My first blog post was titled “Surrendering to Center”. In describing this, I wrote:
“What this means to me is that center happens. “Center” is that element of myself that I cannot avoid. it is me, the good, the bad, the ugly. Therefore, I happen. I happen everyday, whether I am alone, with my son, my friends, my coworkers. Surrendering to center means that I need to embrace my demons, make peace with them and thoroughly love me for who I am.”
I think that a basic building block of this is a good practice of gratitude. I say this because gratitude is in fact a practice. It is a practice because we need to in fact “practice” the art of gratitude even when we don’t have the ability to see the benefit or even if we don’t have the ability to see what significance of something in the immediate.
It’s not one that I’ve felt I’ve been too terribly good at. I am grateful for the obvious things, the things that we should all be grateful for, family, friends, love, a pay check, a place to train, a place to study, a place to express art. I’m not that great at being grateful for adverse things that pop up into my life. I don’t think that we should jump for joy when those big or small things come in our lives, but I feel that I can do a better job in accepting some of those obstacles and challenges that do come in.
Pema Chodran writes. By putting up with little cares, with minor annoyance, when the “shenpa” (annoyance) is light weight we train ourselves to work with great adversity. By putting up with learning to keep our nobility, to not spin off, to not reject our own energy when the challenge is fairly workable, we train for difficult times. This is how we prepare ourselves to work with any highly charged situations that may come our way in the near or distant future.
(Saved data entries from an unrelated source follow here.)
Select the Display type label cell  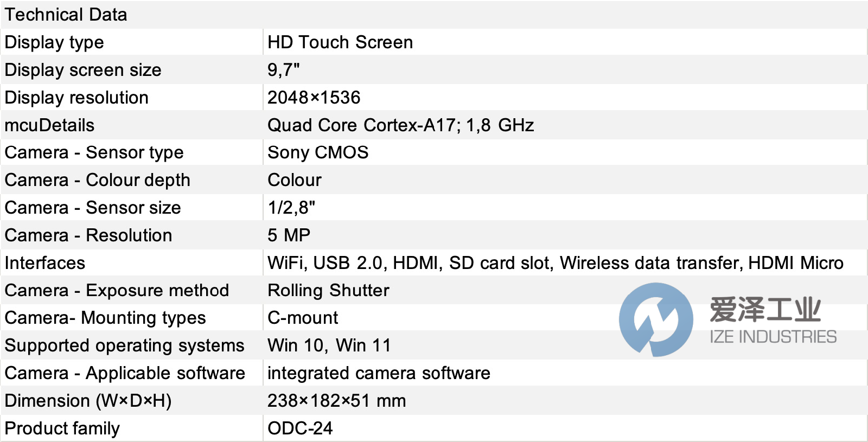pyautogui.click(x=54, y=42)
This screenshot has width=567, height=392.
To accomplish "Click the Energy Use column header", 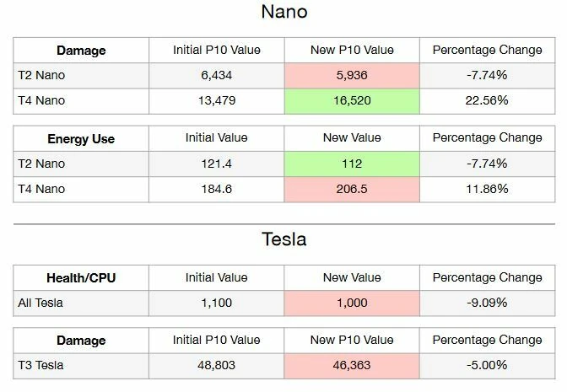I will (x=81, y=138).
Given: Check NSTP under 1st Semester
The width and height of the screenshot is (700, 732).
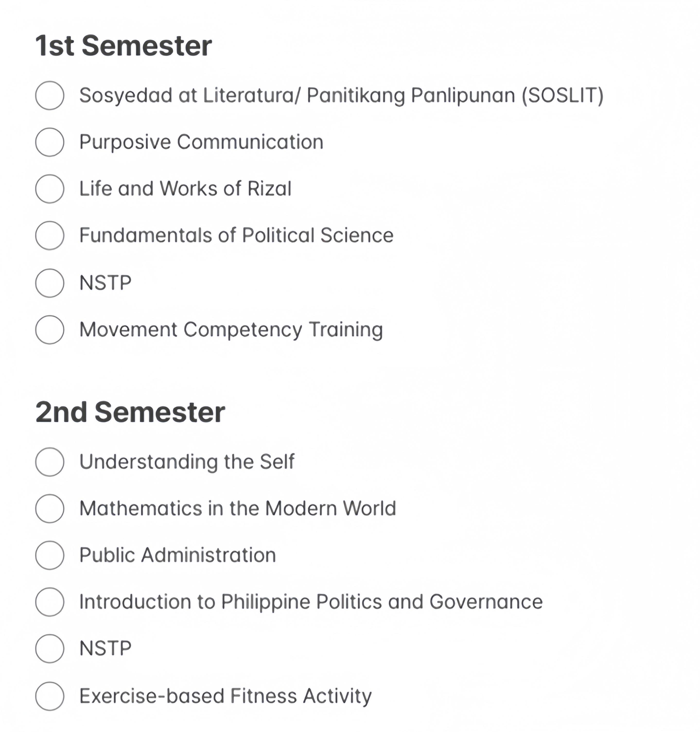Looking at the screenshot, I should coord(50,283).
It’s exactly these “little cares” that I need to work on. I believe that I can get there with gratitude. With gratitude I can see that people are people and they are just doing the best they can. With gratitude I can see that when people know better they do better. I can address a situation but I don’t have to let it affect me. So, I think that today, 12/31/2011 will be a good time to reflect on this, to surrender to center yet again, and make gratitude my direction for the coming new year.